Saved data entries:
_ _ _ _ _
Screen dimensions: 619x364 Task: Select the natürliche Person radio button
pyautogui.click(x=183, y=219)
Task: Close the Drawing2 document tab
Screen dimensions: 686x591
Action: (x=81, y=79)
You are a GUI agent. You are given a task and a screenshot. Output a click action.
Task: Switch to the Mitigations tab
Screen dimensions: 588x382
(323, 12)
_ _ _ _ _
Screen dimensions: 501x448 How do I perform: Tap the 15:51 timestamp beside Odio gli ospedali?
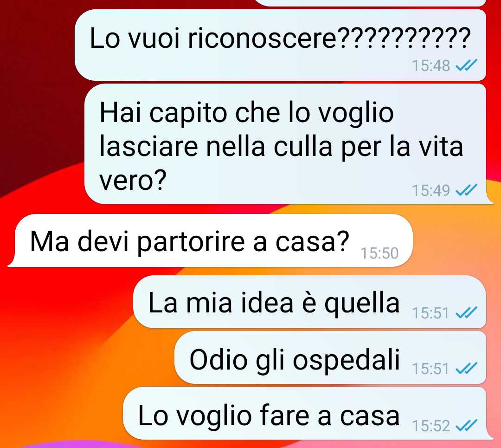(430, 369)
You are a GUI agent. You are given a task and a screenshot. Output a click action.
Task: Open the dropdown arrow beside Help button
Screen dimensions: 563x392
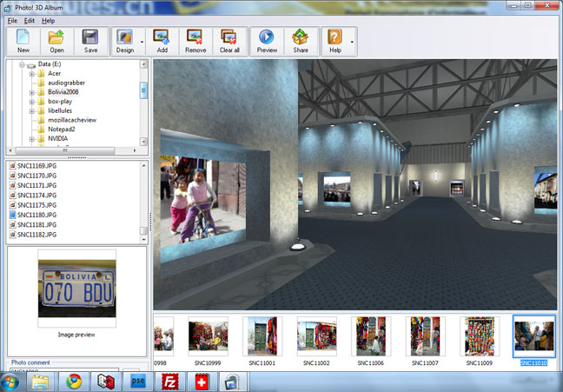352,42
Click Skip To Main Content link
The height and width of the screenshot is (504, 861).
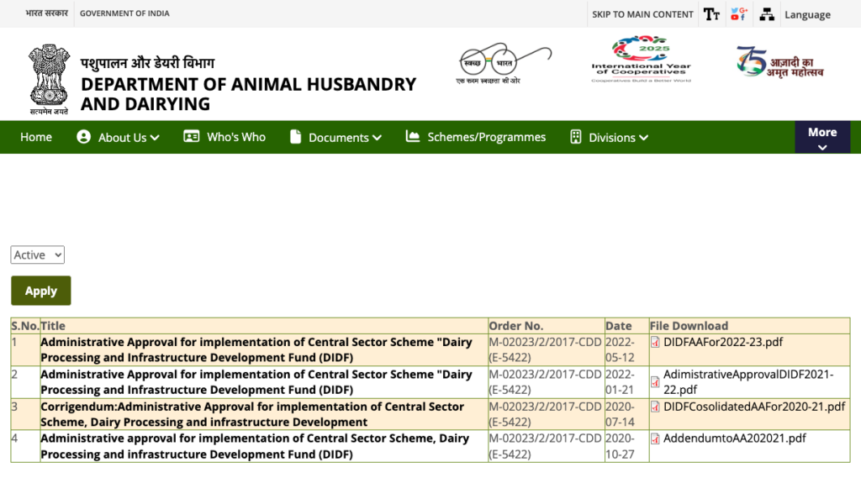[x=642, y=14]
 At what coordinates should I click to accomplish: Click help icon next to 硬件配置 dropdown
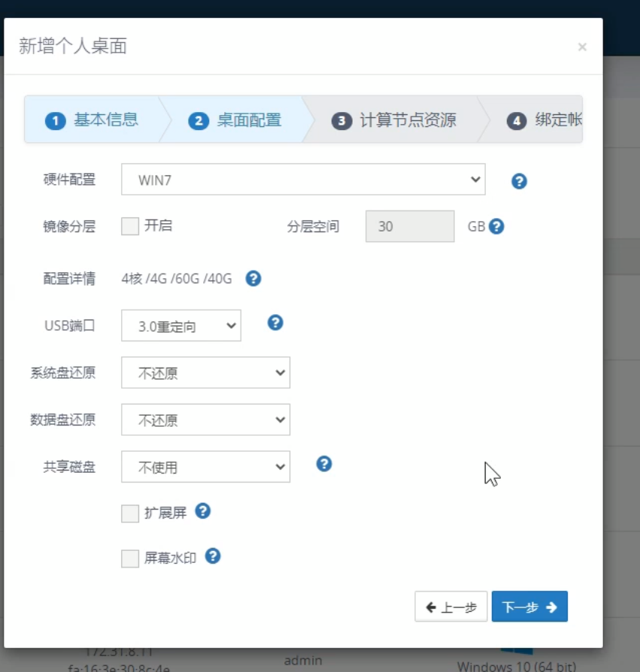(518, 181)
_ _ _ _ _
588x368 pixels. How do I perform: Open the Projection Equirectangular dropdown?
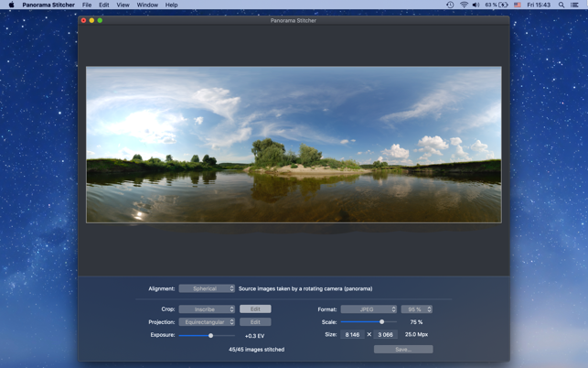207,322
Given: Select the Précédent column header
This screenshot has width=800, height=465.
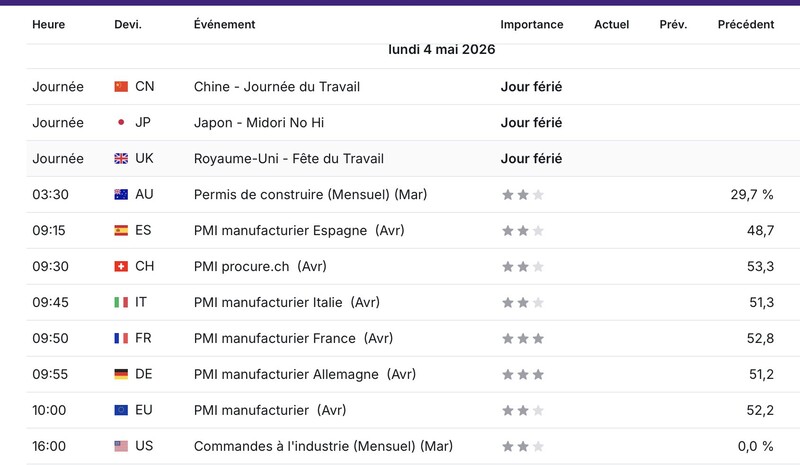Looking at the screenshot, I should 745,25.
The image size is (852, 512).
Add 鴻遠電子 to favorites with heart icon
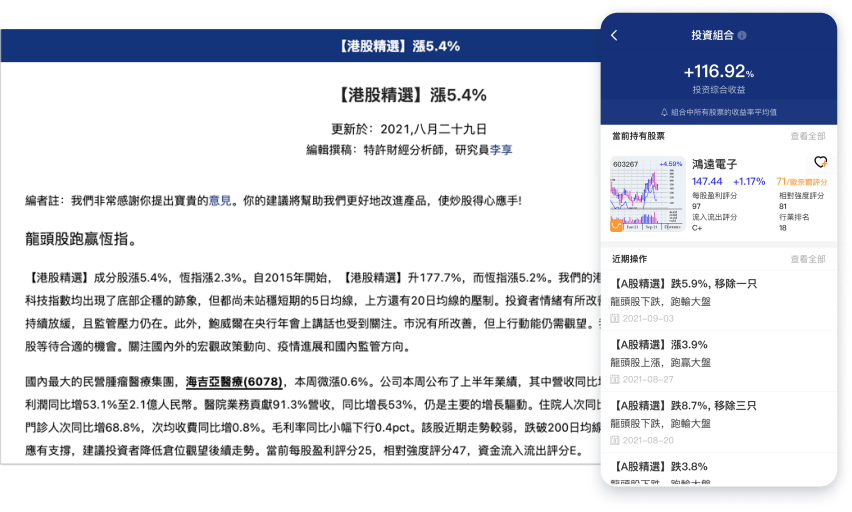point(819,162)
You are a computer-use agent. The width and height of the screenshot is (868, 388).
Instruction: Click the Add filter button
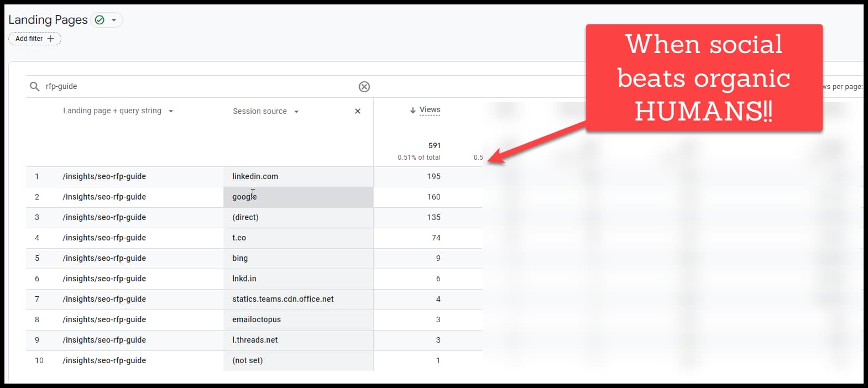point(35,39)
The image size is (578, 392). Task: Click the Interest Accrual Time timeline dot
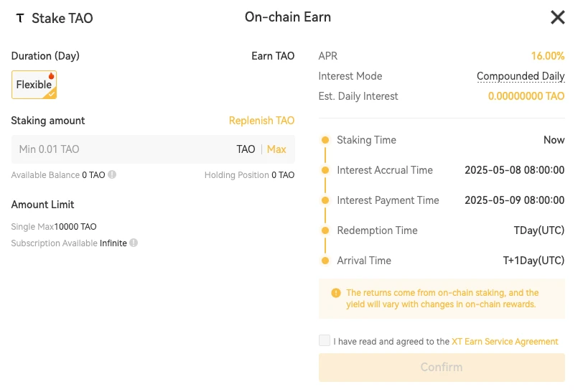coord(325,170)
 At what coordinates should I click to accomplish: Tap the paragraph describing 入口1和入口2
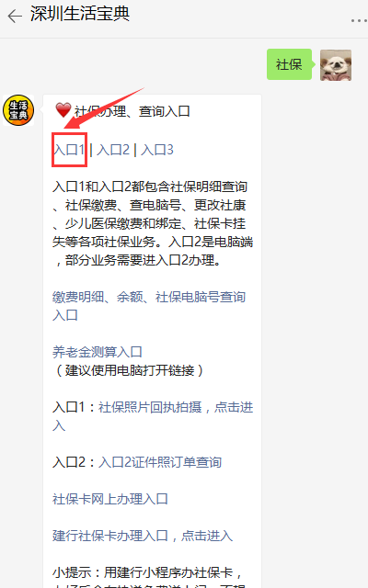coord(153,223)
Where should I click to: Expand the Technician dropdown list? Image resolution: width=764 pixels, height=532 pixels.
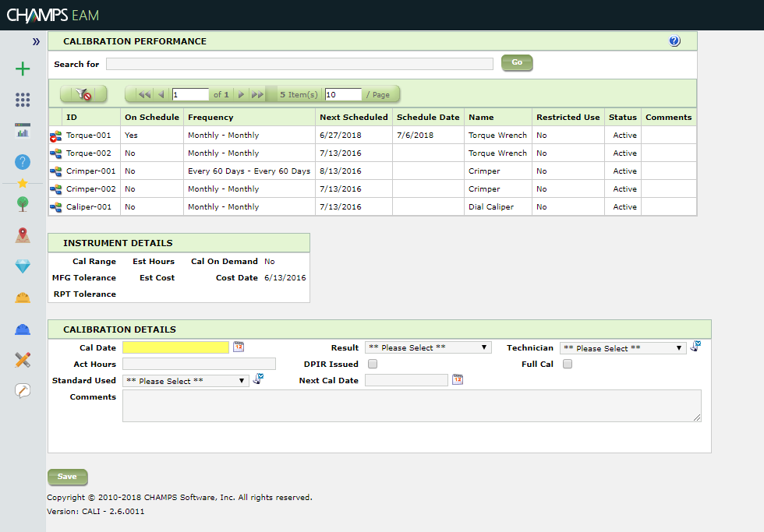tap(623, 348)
_ _ _ _ _
[WHAT YOU ARE ASKED TO DO]: Look above for the line with "Given: Select the Précédent column header", then print it and each line after it down to and including the line with "You are a computer-use". Leave out the pictures and keep the wording exact.

[WORKED SOLUTION]:
Given: Select the Précédent column header
This screenshot has width=800, height=465.
Looking at the screenshot, I should 745,25.
The image size is (852, 512).
Add 鴻遠電子 to favorites with heart icon
point(819,162)
You are a computer-use agent. The width and height of the screenshot is (868, 388).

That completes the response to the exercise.